I've seen things like that in other places besides California. It's like, really?

SPEAKER_00

Do you really is that really what I'm saying?

SPEAKER_01

So it was very, you know, it was upper echelon, whatever. So Travis was like, he was at that time, he was um the like director of that little office. So he had, you know, a small staff. I think there were four other therapists, and they had a vacancy, and he was like, You can come down here and work with me. And I had some pull to get out of the inland empire, to get out of the armpit. And so, but I didn't love Orange County, it was always kind of intimidating to me. Um, so I found a little tiny studio in San Clemente, which, if you know San Clemente's little pier bowl, it's like this like beautiful quintessential Southern California, like quaint, beachy community. And when I was growing up, I always loved San Clemente the best because there was like this little pier bowl, the surf culture was there, but then there were all these mountain bike trails into the mountains, like right from this center place. Of course, by the time I actually moved there, those mountain bike trails had turned into you know track homes, had all been built out. Uh, but yeah, so I left Riverside, moved to San Clemente, and then and started working in Irvine at the sports club, Sports Fit, with Travis as my supervisor.

SPEAKER_06

All right. And so what what was the impetus for coming to Alaska? Well you're in San Clemente, this place you absolutely love, you think it's great.
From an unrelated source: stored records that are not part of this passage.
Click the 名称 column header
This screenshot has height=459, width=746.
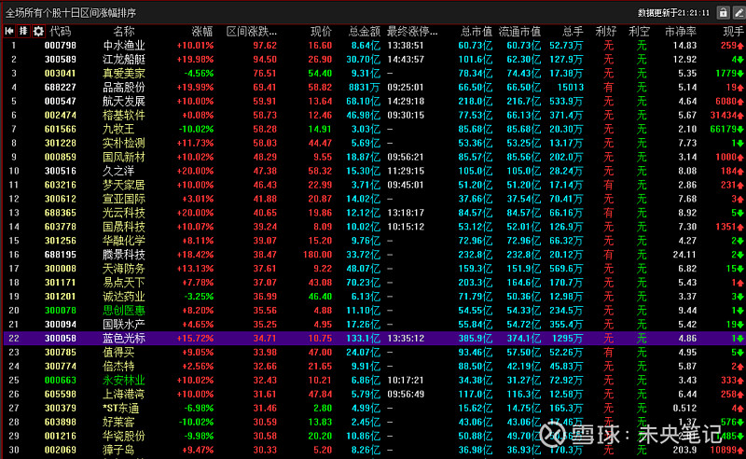pos(124,31)
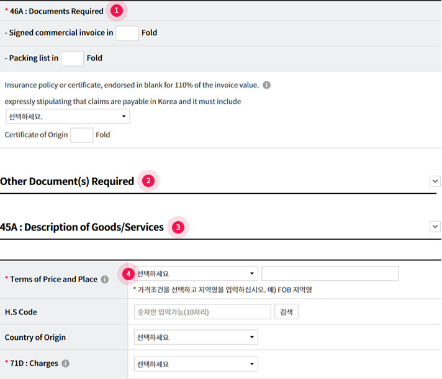Click the Packing list Fold field
The height and width of the screenshot is (379, 442).
coord(72,58)
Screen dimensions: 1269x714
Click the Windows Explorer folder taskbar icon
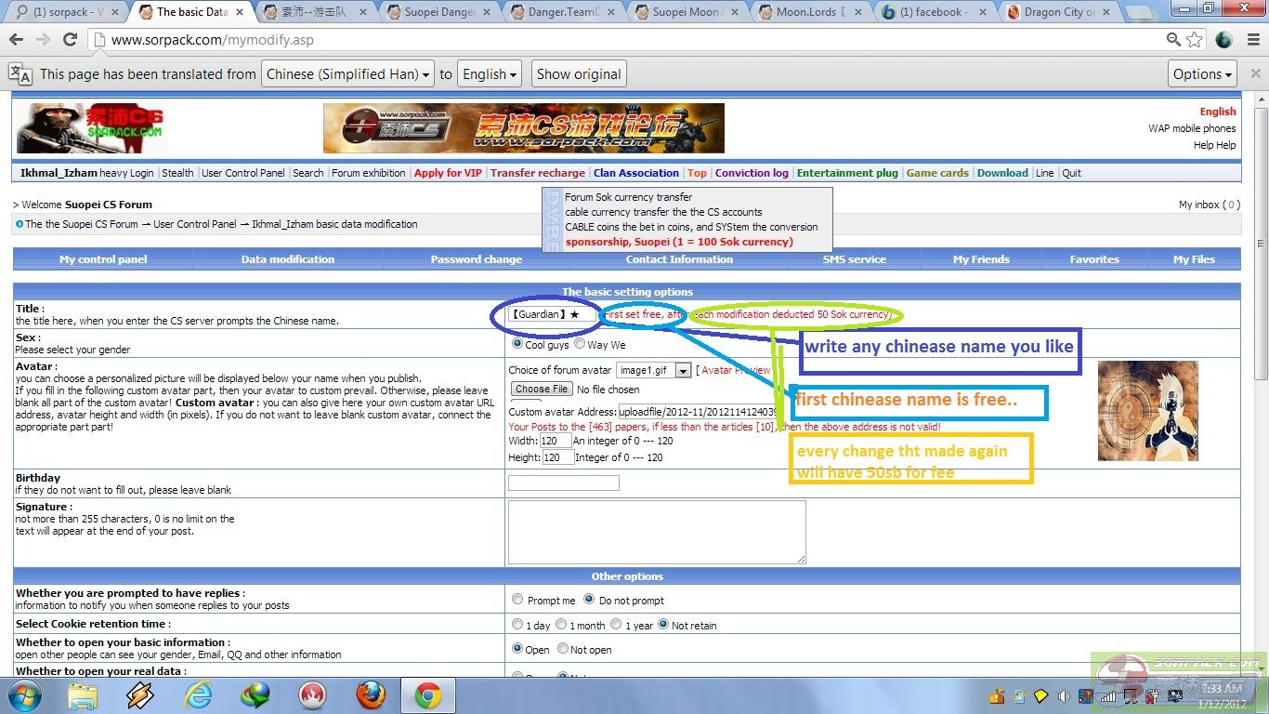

And California to Alaska is a big move.

SPEAKER_01

Yeah, you know, I think I definitely am somebody who can say for the bulk of my life, I felt like I wasn't enough and felt like I didn't fit anywhere. And um Orange County brought that to a head for me. Like this isn't this isn't my place. You know, if I could have, I've often said if I could have lived, worked, and played just in my little tiny thing of San Clemente, maybe California would have spoken to me more as as I continued to grow. Um, but I wasn't come I wasn't comfortable in my own skin there, you know. Um, it was the longest home I'd ever known, but it didn't feel like my home. My parents had already left, my sister had left. I didn't have extended relatives there. And um, yeah, then I met a boy who, you know, had some dreams of kayaking between Juneau and Seattle, and you know, asked if I wanted to join in that, and I was like, well, that's pretty extreme considering I just barely kayak in the back flat bay of Newport Beach.

SPEAKER_06

Might be a bigger step than I'm ready for at the moment.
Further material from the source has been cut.